Collection entries

[Start]

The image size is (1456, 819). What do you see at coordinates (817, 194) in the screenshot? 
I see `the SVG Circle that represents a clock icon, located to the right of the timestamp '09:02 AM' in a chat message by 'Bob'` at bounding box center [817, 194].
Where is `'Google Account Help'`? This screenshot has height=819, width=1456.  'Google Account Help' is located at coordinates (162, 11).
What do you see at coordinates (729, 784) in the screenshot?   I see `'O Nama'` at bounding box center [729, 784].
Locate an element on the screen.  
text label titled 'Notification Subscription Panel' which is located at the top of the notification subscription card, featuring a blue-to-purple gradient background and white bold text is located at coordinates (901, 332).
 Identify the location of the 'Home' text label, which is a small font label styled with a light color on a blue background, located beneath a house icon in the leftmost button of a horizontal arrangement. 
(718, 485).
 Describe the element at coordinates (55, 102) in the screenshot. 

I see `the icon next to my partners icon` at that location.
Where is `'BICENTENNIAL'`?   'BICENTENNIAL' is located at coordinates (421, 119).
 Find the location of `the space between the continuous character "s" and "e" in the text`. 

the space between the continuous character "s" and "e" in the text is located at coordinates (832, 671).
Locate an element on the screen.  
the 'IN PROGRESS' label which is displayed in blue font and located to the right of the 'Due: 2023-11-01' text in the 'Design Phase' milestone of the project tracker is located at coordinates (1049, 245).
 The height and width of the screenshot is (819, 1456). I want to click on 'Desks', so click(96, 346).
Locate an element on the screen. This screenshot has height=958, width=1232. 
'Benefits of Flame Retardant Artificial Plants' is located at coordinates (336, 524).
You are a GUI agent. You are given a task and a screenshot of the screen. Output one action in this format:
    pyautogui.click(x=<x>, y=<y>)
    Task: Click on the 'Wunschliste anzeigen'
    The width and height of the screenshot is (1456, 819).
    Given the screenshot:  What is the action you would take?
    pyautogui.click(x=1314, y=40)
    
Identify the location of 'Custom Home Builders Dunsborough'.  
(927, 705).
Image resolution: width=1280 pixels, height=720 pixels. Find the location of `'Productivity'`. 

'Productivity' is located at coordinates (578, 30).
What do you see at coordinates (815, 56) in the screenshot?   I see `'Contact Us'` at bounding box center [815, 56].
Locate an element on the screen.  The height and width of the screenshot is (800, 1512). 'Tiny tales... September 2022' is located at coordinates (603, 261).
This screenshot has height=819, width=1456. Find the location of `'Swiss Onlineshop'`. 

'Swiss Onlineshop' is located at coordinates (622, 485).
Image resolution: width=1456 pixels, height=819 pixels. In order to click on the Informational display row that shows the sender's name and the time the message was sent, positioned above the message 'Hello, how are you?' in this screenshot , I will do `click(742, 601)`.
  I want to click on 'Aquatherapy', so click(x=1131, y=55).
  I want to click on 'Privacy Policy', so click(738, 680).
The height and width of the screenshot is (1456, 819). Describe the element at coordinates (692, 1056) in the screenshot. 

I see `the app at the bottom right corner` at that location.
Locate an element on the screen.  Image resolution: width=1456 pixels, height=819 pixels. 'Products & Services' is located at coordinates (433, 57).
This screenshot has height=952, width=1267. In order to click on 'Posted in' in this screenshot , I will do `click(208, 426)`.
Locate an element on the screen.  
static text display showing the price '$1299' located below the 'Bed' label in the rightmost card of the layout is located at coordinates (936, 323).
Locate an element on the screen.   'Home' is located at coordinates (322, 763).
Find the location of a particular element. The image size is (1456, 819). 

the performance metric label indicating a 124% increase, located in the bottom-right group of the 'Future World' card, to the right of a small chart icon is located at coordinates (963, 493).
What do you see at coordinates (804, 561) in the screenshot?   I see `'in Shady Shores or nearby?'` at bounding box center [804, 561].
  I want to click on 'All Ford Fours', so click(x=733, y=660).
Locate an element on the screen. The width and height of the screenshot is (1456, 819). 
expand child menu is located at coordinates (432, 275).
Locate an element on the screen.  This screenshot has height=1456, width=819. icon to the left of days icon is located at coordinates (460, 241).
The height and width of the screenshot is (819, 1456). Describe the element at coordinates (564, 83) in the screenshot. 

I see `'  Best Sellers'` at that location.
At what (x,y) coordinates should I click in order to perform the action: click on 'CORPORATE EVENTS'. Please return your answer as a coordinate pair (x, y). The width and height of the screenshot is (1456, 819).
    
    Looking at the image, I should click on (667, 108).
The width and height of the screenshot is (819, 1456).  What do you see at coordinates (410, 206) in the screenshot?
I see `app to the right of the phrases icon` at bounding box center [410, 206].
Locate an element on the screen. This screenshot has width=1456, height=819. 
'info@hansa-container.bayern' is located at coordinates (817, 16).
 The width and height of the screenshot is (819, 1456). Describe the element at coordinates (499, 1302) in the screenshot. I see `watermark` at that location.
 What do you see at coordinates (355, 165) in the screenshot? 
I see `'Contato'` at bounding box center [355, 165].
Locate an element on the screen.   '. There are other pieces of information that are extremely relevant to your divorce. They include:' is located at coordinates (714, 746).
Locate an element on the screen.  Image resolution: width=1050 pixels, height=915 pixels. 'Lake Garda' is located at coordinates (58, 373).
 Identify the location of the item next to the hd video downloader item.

[End]

EXERCISE:
Please rewrite the records above with "Locate an element on the screen" changed to "Find an element on the screen" everywhere it occurs, leaving everything else the same.

COMPLETE ANSWER:
The image size is (1456, 819). What do you see at coordinates (817, 194) in the screenshot? 
I see `the SVG Circle that represents a clock icon, located to the right of the timestamp '09:02 AM' in a chat message by 'Bob'` at bounding box center [817, 194].
Where is `'Google Account Help'`? This screenshot has height=819, width=1456.  'Google Account Help' is located at coordinates (162, 11).
What do you see at coordinates (729, 784) in the screenshot?   I see `'O Nama'` at bounding box center [729, 784].
Find an element on the screen.  
text label titled 'Notification Subscription Panel' which is located at the top of the notification subscription card, featuring a blue-to-purple gradient background and white bold text is located at coordinates (901, 332).
 Identify the location of the 'Home' text label, which is a small font label styled with a light color on a blue background, located beneath a house icon in the leftmost button of a horizontal arrangement. 
(718, 485).
 Describe the element at coordinates (55, 102) in the screenshot. 

I see `the icon next to my partners icon` at that location.
Where is `'BICENTENNIAL'`?   'BICENTENNIAL' is located at coordinates (421, 119).
 Find the location of `the space between the continuous character "s" and "e" in the text`. 

the space between the continuous character "s" and "e" in the text is located at coordinates (832, 671).
Find an element on the screen.  
the 'IN PROGRESS' label which is displayed in blue font and located to the right of the 'Due: 2023-11-01' text in the 'Design Phase' milestone of the project tracker is located at coordinates (1049, 245).
 The height and width of the screenshot is (819, 1456). I want to click on 'Desks', so click(96, 346).
Find an element on the screen. This screenshot has height=958, width=1232. 
'Benefits of Flame Retardant Artificial Plants' is located at coordinates (336, 524).
You are a GUI agent. You are given a task and a screenshot of the screen. Output one action in this format:
    pyautogui.click(x=<x>, y=<y>)
    Task: Click on the 'Wunschliste anzeigen'
    The width and height of the screenshot is (1456, 819).
    Given the screenshot:  What is the action you would take?
    pyautogui.click(x=1314, y=40)
    
Identify the location of 'Custom Home Builders Dunsborough'.  
(927, 705).
Image resolution: width=1280 pixels, height=720 pixels. Find the location of `'Productivity'`. 

'Productivity' is located at coordinates (578, 30).
What do you see at coordinates (815, 56) in the screenshot?   I see `'Contact Us'` at bounding box center [815, 56].
Find an element on the screen.  The height and width of the screenshot is (800, 1512). 'Tiny tales... September 2022' is located at coordinates (603, 261).
This screenshot has height=819, width=1456. Find the location of `'Swiss Onlineshop'`. 

'Swiss Onlineshop' is located at coordinates (622, 485).
Image resolution: width=1456 pixels, height=819 pixels. In order to click on the Informational display row that shows the sender's name and the time the message was sent, positioned above the message 'Hello, how are you?' in this screenshot , I will do `click(742, 601)`.
  I want to click on 'Aquatherapy', so click(x=1131, y=55).
  I want to click on 'Privacy Policy', so click(738, 680).
The height and width of the screenshot is (1456, 819). Describe the element at coordinates (692, 1056) in the screenshot. 

I see `the app at the bottom right corner` at that location.
Find an element on the screen.  Image resolution: width=1456 pixels, height=819 pixels. 'Products & Services' is located at coordinates (433, 57).
This screenshot has height=952, width=1267. In order to click on 'Posted in' in this screenshot , I will do `click(208, 426)`.
Find an element on the screen.  
static text display showing the price '$1299' located below the 'Bed' label in the rightmost card of the layout is located at coordinates (936, 323).
Find an element on the screen.   'Home' is located at coordinates (322, 763).
Find the location of a particular element. The image size is (1456, 819). 

the performance metric label indicating a 124% increase, located in the bottom-right group of the 'Future World' card, to the right of a small chart icon is located at coordinates (963, 493).
What do you see at coordinates (804, 561) in the screenshot?   I see `'in Shady Shores or nearby?'` at bounding box center [804, 561].
  I want to click on 'All Ford Fours', so click(x=733, y=660).
Find an element on the screen. The width and height of the screenshot is (1456, 819). 
expand child menu is located at coordinates (432, 275).
Find an element on the screen.  This screenshot has height=1456, width=819. icon to the left of days icon is located at coordinates (460, 241).
The height and width of the screenshot is (819, 1456). Describe the element at coordinates (564, 83) in the screenshot. 

I see `'  Best Sellers'` at that location.
At what (x,y) coordinates should I click in order to perform the action: click on 'CORPORATE EVENTS'. Please return your answer as a coordinate pair (x, y). The width and height of the screenshot is (1456, 819).
    
    Looking at the image, I should click on (667, 108).
The width and height of the screenshot is (819, 1456).  What do you see at coordinates (410, 206) in the screenshot?
I see `app to the right of the phrases icon` at bounding box center [410, 206].
Find an element on the screen. This screenshot has width=1456, height=819. 
'info@hansa-container.bayern' is located at coordinates (817, 16).
 The width and height of the screenshot is (819, 1456). Describe the element at coordinates (499, 1302) in the screenshot. I see `watermark` at that location.
 What do you see at coordinates (355, 165) in the screenshot? 
I see `'Contato'` at bounding box center [355, 165].
Find an element on the screen.   '. There are other pieces of information that are extremely relevant to your divorce. They include:' is located at coordinates (714, 746).
Find an element on the screen.  Image resolution: width=1050 pixels, height=915 pixels. 'Lake Garda' is located at coordinates (58, 373).
 Identify the location of the item next to the hd video downloader item.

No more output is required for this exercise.